## Start

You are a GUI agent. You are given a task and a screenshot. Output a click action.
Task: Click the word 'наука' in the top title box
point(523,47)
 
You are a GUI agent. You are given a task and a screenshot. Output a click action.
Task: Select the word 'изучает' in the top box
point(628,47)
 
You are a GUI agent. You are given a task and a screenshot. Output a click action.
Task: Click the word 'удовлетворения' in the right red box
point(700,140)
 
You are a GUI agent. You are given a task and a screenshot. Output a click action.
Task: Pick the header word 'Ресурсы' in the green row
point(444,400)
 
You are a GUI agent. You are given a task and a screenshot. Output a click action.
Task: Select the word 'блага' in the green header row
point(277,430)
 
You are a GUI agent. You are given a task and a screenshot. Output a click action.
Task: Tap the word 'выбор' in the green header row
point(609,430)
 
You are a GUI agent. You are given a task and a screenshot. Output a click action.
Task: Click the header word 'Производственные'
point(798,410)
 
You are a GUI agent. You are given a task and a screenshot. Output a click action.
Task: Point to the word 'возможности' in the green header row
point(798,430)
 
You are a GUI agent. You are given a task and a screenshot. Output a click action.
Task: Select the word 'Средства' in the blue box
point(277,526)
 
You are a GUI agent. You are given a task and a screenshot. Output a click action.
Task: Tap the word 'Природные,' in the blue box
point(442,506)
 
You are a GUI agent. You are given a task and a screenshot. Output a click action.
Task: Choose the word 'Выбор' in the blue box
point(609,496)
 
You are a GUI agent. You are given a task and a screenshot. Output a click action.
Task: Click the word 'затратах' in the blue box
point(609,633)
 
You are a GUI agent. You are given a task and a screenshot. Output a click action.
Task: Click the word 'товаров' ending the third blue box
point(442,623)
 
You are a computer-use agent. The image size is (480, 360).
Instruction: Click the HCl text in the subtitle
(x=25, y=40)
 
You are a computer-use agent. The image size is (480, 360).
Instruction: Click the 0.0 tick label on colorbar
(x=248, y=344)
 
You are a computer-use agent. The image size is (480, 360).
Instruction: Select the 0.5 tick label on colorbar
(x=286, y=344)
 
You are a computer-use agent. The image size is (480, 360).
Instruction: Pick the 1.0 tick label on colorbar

## End

Instruction →
Reproduce every one of the lines above word for word, with the same characters, spacing, and line breaks.

Task solution →
You are a GUI agent. You are given a task and a screenshot. Output a click action.
Task: Click the word 'наука' in the top title box
point(523,47)
 
You are a GUI agent. You are given a task and a screenshot. Output a click action.
Task: Select the word 'изучает' in the top box
point(628,47)
 
You are a GUI agent. You are given a task and a screenshot. Output a click action.
Task: Click the word 'удовлетворения' in the right red box
point(700,140)
 
You are a GUI agent. You are given a task and a screenshot. Output a click action.
Task: Pick the header word 'Ресурсы' in the green row
point(444,400)
 
You are a GUI agent. You are given a task and a screenshot. Output a click action.
Task: Select the word 'блага' in the green header row
point(277,430)
 
You are a GUI agent. You are given a task and a screenshot. Output a click action.
Task: Tap the word 'выбор' in the green header row
point(609,430)
 
You are a GUI agent. You are given a task and a screenshot. Output a click action.
Task: Click the header word 'Производственные'
point(798,410)
 
You are a GUI agent. You are given a task and a screenshot. Output a click action.
Task: Point to the word 'возможности' in the green header row
point(798,430)
 
You are a GUI agent. You are given a task and a screenshot. Output a click action.
Task: Select the word 'Средства' in the blue box
point(277,526)
 
You are a GUI agent. You are given a task and a screenshot. Output a click action.
Task: Tap the word 'Природные,' in the blue box
point(442,506)
 
You are a GUI agent. You are given a task and a screenshot. Output a click action.
Task: Choose the word 'Выбор' in the blue box
point(609,496)
 
You are a GUI agent. You are given a task and a screenshot. Output a click action.
Task: Click the word 'затратах' in the blue box
point(609,633)
 
You are a GUI agent. You are given a task and a screenshot. Output a click action.
Task: Click the word 'товаров' ending the third blue box
point(442,623)
 
You are a computer-use agent. The image size is (480, 360).
Instruction: Click the HCl text in the subtitle
(x=25, y=40)
 
You are a computer-use agent. The image size is (480, 360).
Instruction: Click the 0.0 tick label on colorbar
(x=248, y=344)
 
You are a computer-use agent. The image size is (480, 360).
Instruction: Select the 0.5 tick label on colorbar
(x=286, y=344)
 
You are a computer-use agent. The image size is (480, 360).
Instruction: Pick the 1.0 tick label on colorbar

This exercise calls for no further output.